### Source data

******

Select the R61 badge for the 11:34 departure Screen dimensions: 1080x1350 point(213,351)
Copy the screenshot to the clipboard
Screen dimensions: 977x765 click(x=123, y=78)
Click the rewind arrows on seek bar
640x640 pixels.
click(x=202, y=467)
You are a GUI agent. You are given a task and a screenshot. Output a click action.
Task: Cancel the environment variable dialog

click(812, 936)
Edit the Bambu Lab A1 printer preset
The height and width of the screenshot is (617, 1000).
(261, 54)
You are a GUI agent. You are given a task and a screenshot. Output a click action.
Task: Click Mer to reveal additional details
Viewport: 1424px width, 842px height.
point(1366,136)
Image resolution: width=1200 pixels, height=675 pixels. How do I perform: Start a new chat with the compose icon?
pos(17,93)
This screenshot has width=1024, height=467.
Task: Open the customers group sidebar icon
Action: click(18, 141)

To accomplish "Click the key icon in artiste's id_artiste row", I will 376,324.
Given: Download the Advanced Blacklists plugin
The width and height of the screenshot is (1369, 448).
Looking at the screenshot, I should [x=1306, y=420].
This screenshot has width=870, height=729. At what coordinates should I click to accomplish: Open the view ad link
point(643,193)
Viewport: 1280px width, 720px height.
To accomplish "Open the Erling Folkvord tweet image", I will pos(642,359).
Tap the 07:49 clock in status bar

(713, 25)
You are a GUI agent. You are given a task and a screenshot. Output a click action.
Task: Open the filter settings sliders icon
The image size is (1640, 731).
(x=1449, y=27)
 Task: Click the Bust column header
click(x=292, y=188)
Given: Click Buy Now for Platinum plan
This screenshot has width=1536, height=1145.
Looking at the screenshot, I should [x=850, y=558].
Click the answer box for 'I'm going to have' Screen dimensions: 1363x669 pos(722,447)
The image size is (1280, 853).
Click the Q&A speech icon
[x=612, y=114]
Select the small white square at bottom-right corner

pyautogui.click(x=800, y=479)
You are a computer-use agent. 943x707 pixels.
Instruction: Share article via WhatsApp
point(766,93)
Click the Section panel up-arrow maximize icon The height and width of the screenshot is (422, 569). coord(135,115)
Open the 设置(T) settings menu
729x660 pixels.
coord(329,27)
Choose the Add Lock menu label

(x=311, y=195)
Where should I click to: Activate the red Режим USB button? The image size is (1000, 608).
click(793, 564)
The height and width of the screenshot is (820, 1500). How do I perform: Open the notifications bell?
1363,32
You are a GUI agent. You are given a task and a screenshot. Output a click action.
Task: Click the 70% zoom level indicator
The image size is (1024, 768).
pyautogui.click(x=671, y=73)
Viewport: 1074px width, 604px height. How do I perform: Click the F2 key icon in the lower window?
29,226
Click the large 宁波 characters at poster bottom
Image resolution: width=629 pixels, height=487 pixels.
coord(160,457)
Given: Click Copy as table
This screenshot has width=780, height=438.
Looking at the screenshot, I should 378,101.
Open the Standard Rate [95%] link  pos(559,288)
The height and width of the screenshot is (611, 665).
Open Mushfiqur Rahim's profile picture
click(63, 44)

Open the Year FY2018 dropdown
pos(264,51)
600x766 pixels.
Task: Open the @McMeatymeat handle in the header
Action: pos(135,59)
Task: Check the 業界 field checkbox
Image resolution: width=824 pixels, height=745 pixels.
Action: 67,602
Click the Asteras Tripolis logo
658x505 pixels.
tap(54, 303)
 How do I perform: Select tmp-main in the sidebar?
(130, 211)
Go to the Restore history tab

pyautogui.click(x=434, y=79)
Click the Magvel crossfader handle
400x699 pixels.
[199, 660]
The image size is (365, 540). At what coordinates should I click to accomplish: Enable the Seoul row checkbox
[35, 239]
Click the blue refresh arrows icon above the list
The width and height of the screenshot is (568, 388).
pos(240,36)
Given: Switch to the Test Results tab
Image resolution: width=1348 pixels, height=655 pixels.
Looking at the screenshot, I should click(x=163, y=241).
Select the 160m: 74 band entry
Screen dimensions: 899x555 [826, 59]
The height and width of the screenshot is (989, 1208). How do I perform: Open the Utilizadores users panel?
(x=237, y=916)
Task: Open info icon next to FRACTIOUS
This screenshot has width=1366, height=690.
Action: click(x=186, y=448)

******

From the line containing "Click the Section" down to the last line of the records above, print every line exactly, with both ends kept.

Click the Section panel up-arrow maximize icon The height and width of the screenshot is (422, 569). coord(135,115)
Open the 设置(T) settings menu
729x660 pixels.
coord(329,27)
Choose the Add Lock menu label

(x=311, y=195)
Where should I click to: Activate the red Режим USB button? The image size is (1000, 608).
click(793, 564)
The height and width of the screenshot is (820, 1500). How do I perform: Open the notifications bell?
1363,32
You are a GUI agent. You are given a task and a screenshot. Output a click action.
Task: Click the 70% zoom level indicator
The image size is (1024, 768).
pyautogui.click(x=671, y=73)
Viewport: 1074px width, 604px height. How do I perform: Click the F2 key icon in the lower window?
29,226
Click the large 宁波 characters at poster bottom
Image resolution: width=629 pixels, height=487 pixels.
coord(160,457)
Given: Click Copy as table
This screenshot has width=780, height=438.
Looking at the screenshot, I should 378,101.
Open the Standard Rate [95%] link  pos(559,288)
The height and width of the screenshot is (611, 665).
Open Mushfiqur Rahim's profile picture
click(63, 44)

Open the Year FY2018 dropdown
pos(264,51)
600x766 pixels.
Task: Open the @McMeatymeat handle in the header
Action: pos(135,59)
Task: Check the 業界 field checkbox
Image resolution: width=824 pixels, height=745 pixels.
Action: 67,602
Click the Asteras Tripolis logo
658x505 pixels.
tap(54, 303)
 How do I perform: Select tmp-main in the sidebar?
(130, 211)
Go to the Restore history tab

pyautogui.click(x=434, y=79)
Click the Magvel crossfader handle
400x699 pixels.
[199, 660]
The image size is (365, 540). At what coordinates should I click to accomplish: Enable the Seoul row checkbox
[35, 239]
Click the blue refresh arrows icon above the list
The width and height of the screenshot is (568, 388).
pos(240,36)
Given: Switch to the Test Results tab
Image resolution: width=1348 pixels, height=655 pixels.
Looking at the screenshot, I should click(x=163, y=241).
Select the 160m: 74 band entry
Screen dimensions: 899x555 [826, 59]
The height and width of the screenshot is (989, 1208). How do I perform: Open the Utilizadores users panel?
(x=237, y=916)
Task: Open info icon next to FRACTIOUS
This screenshot has width=1366, height=690.
Action: click(x=186, y=448)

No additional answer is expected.